* [Exercise prompt]: Rewrite the part of the items that opens with the line containing "At what coordinates" and runs through the end of the items, changing "Operation" to "Status" and leaving everything else unchanged. Return only that part.

----

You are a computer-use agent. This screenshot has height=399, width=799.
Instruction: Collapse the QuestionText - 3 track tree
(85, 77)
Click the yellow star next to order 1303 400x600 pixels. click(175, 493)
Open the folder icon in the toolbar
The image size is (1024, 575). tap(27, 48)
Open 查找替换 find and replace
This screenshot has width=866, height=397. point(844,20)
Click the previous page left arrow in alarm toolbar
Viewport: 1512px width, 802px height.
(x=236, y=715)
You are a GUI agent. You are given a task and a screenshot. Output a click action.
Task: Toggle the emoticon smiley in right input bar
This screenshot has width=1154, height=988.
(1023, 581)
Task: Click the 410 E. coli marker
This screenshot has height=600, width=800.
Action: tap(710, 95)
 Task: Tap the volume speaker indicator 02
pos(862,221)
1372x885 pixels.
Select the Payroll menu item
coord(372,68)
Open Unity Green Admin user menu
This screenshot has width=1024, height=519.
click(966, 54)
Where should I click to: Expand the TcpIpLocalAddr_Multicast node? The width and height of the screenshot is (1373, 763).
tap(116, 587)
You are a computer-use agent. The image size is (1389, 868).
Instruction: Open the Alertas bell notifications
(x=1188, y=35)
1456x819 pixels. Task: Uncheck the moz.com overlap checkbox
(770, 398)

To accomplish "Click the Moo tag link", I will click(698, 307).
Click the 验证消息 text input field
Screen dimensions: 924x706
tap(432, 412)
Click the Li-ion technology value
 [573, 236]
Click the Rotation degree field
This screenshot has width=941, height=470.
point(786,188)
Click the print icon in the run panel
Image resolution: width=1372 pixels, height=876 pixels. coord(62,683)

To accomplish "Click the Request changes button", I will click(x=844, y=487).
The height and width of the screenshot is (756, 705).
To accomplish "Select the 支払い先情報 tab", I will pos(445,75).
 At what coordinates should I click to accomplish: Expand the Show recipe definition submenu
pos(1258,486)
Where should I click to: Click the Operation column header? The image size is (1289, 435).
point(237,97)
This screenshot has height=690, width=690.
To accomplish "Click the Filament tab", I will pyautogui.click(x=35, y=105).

----

* [Result]:
 At what coordinates should I click to accomplish: Expand the Show recipe definition submenu
pos(1258,486)
Where should I click to: Click the Status column header? The image size is (1289, 435).
point(237,97)
This screenshot has height=690, width=690.
To accomplish "Click the Filament tab", I will pyautogui.click(x=35, y=105).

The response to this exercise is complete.